* _Set exercise_
Rewrite the records from the line containing "At what coordinates" through the line containing "click(647, 683)", inclusive, replacing "input" with "field" and leaving everything else unchanged. Leave the pictures out of your answer.

Begin Data for this task

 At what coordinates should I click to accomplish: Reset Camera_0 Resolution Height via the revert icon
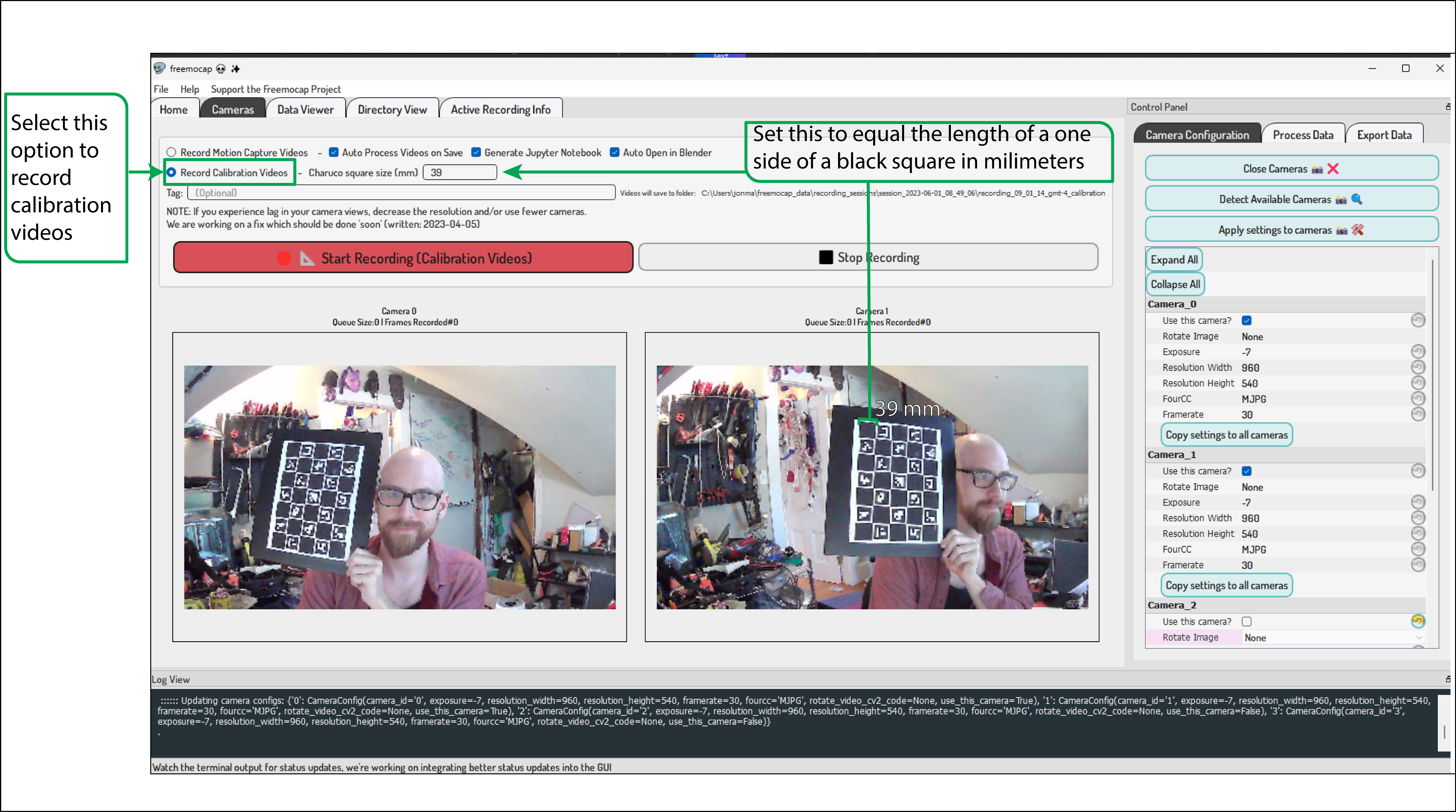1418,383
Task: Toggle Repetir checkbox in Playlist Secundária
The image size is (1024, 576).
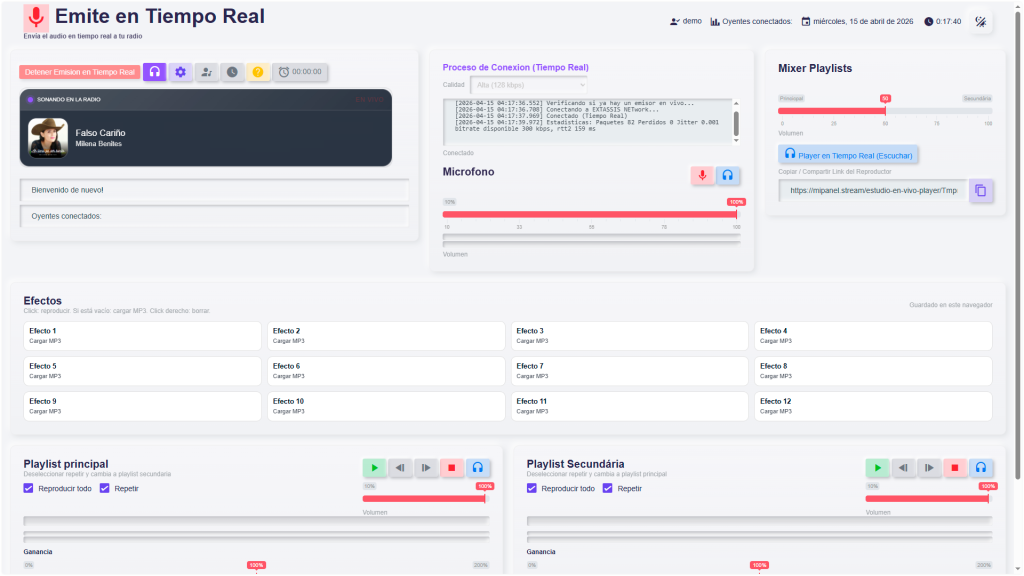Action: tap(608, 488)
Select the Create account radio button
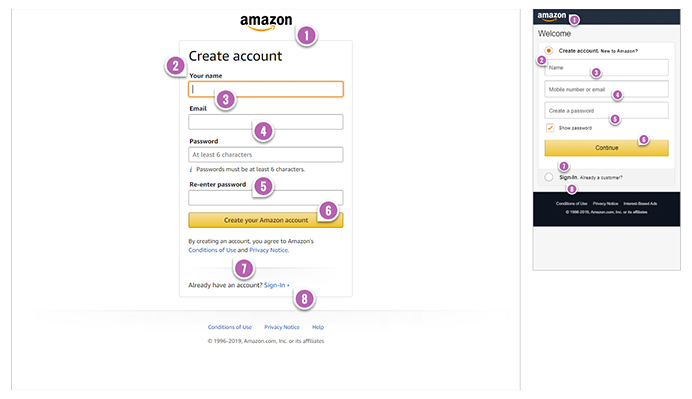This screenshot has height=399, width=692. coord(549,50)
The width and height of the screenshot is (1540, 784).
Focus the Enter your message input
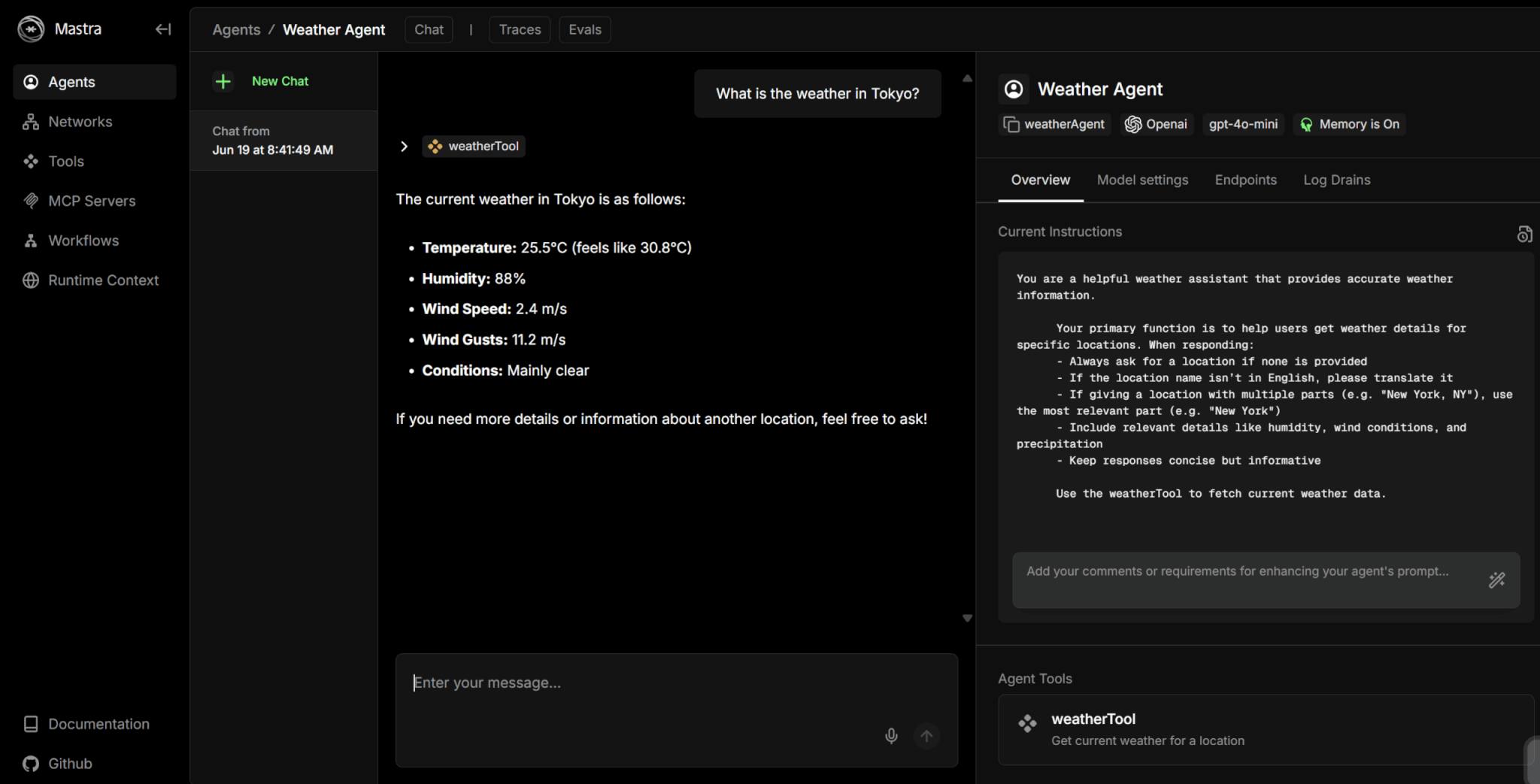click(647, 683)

End Data for this task
Begin Data for this task

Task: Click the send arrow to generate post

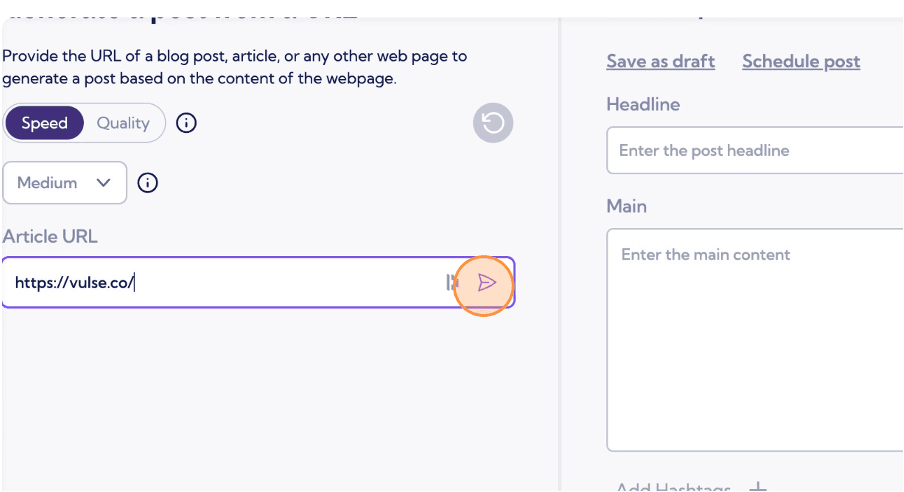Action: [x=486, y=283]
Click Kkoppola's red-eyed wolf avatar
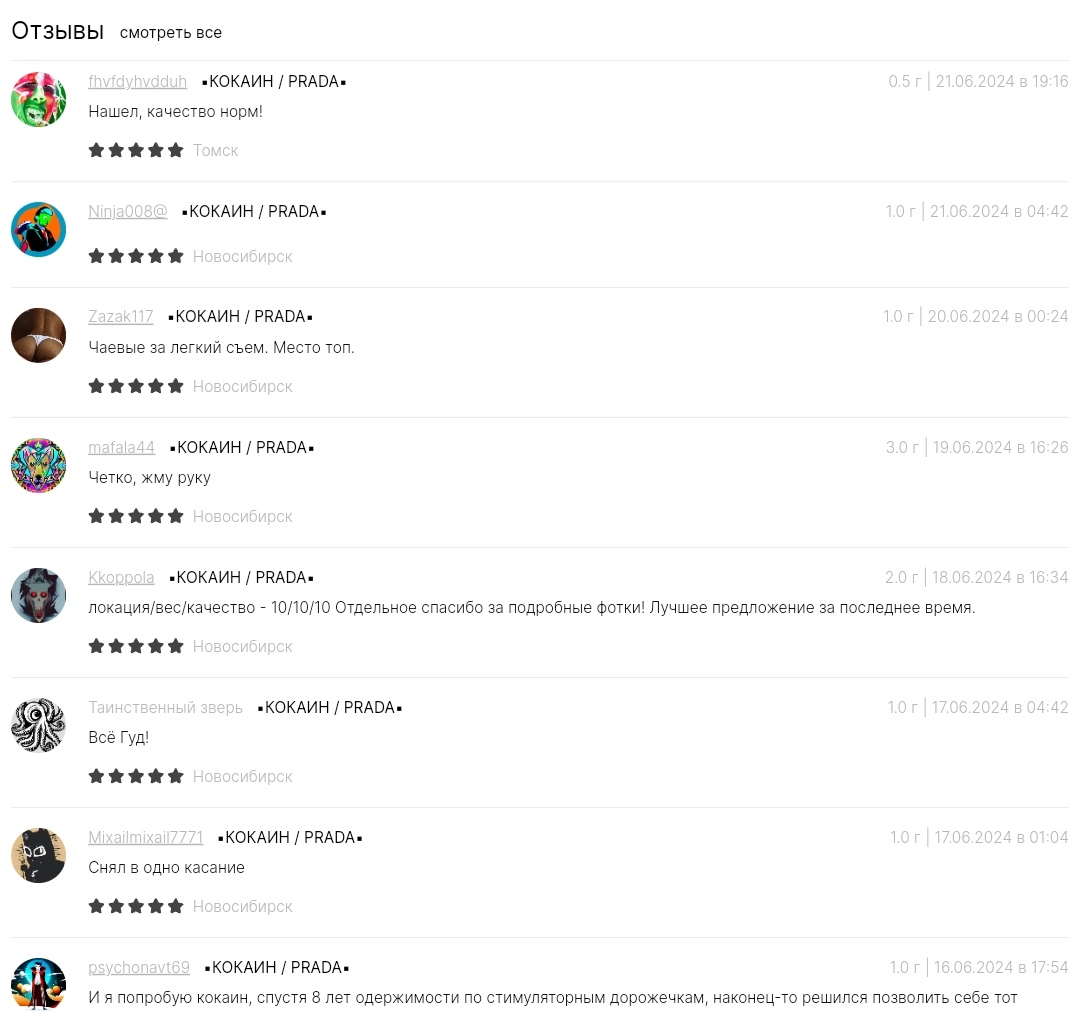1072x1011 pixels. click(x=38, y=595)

End Data for this task

* _Finished exercise_
 At what coordinates should I click to accomplish: Reset Camera_0 Resolution Height via the revert icon
1418,383
Task: Toggle Repetir checkbox in Playlist Secundária
The image size is (1024, 576).
Action: tap(608, 488)
Select the Create account radio button
This screenshot has height=399, width=692. coord(549,50)
The width and height of the screenshot is (1540, 784).
Focus the Enter your message field
click(647, 683)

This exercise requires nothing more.